Ngomongin Islam Nusantara sudah.

Eh, ngemeng-ngemeng soal Islam Nusantara, kok nggak ada bosennya ya? Padahal semakin banyak diomongin malah semakin bikin bingung. Ternyata Islam Nusantara itu banyak tafsirnya Ada ushulnya (perkara pokok) ada furunya (cabang, varian ) juga.

Kebayang nggak kaya gini. Imam madzhab itu kan banyak muqolidnya. Masing-masing muqolid punya varian berbeda. Tiap varian banyak pengikutnya. Varian ini bikin ormas ini, varian itu bikin ormas atawa kelompok berbeda.

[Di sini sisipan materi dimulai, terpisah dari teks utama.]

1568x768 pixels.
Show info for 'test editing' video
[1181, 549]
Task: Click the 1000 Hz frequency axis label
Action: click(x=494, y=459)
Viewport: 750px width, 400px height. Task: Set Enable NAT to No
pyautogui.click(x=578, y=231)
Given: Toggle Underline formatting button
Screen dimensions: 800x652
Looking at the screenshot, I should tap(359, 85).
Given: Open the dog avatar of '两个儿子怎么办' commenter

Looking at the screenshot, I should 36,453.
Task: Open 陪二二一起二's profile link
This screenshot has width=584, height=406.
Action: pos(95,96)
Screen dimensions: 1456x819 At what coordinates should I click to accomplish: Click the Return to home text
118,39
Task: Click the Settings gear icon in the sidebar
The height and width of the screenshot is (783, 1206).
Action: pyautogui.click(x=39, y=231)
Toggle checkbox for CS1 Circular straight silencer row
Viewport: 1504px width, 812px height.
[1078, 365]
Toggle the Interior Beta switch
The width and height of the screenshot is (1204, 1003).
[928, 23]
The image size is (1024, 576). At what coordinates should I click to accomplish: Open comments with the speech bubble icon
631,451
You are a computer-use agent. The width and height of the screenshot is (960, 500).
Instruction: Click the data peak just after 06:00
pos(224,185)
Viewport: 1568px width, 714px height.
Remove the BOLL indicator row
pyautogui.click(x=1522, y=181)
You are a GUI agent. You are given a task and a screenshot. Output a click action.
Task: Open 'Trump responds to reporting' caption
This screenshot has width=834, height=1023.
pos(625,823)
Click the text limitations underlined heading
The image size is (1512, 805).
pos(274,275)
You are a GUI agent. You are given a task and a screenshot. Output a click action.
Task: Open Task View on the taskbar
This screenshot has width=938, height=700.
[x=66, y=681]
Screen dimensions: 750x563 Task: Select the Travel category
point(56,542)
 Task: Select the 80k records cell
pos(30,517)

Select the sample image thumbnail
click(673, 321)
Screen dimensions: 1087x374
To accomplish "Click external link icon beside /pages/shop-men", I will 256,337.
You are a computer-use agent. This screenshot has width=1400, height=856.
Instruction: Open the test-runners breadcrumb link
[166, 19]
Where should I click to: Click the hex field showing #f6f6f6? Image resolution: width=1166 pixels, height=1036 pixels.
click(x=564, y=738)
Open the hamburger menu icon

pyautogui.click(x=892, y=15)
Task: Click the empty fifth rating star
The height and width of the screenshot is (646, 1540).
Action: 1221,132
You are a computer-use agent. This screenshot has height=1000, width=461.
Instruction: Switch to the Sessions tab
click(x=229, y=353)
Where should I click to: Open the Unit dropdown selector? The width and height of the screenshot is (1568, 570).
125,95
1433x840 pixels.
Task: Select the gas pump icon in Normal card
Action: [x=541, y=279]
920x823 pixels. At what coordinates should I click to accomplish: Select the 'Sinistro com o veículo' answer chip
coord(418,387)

Sudah bikin ormas, masing-masing ormas ada variannya juga. Misalnya NU dengan Islam Nusantaranya. Ada yang setuju dengan gerakan Islam Nusantara, ada juga yang nggak setuju. Lha yang setuju juga banyak variannya. Ada yang anti arab, ada yang nggak. Ada yang anti jenggot, ada yang nggak. Ada yang anti gamis, ada yang nggak.

Pendukung Islam Nusantara juga ada yang washatiyah (moderat) juga. Orang washatiyah itu biasanya menghindari pro kanan, menghindari pro kiri, bahkan menghindari pro tengah juga. Padahal dia ada di tengah. Intinya nggak mau menyinggung siapa pun.

Ane nanya sama ustadz yang juga pendukung Islam Nusantara berjenis washatiyah. Untuk urusan praktik ibadah, apa bedanya antara NU dengan Islam Nusantara? Ustadz itu bilang, nggak ada bedanya. Lha kalau nggak ada bedanya, boleh nggak ane bilang, ane nggak mau IN maunya NU saja.

Dia bilang, ya boleh saja. Kan IN itu cuma istilah sebagaimana Islam tradisional dan Islam modernis tidak lebih dari sebuah istilah akademis. Jadi tergantung kesukaan. Mau pake istilah lama atau baru.

Dia melanjutkan, cuma gawatnya, istilah ini dibesar-besarkan seolah berhubungan dengan akidah. Islam Nusantara dipahami seolah ia akidah tersendiri. Padahal kalau ditelisik, ya tetap aja ikut imam Asyari dan imam Maturidi. Tetap NU.

Ane mancing dia. Ane nanya soal kyai yang anti Arab. Sebagai IN washatiyah tentu saja dia tidak mau terpancing. Dia memahami anti arab itu bukan berarti anti Islam. Cuma sebagai perlawanan terhadap pemahaman keagamaan yang tidak membumi di Indonesia. Atau meminjam istilah usul fikih -pemahaman Islam yang tidak shalih likulli zaman wal makan. Pemahaman Islam berdasar konteks Arab yang ingin dipaksakan penerapannya di Indonesia.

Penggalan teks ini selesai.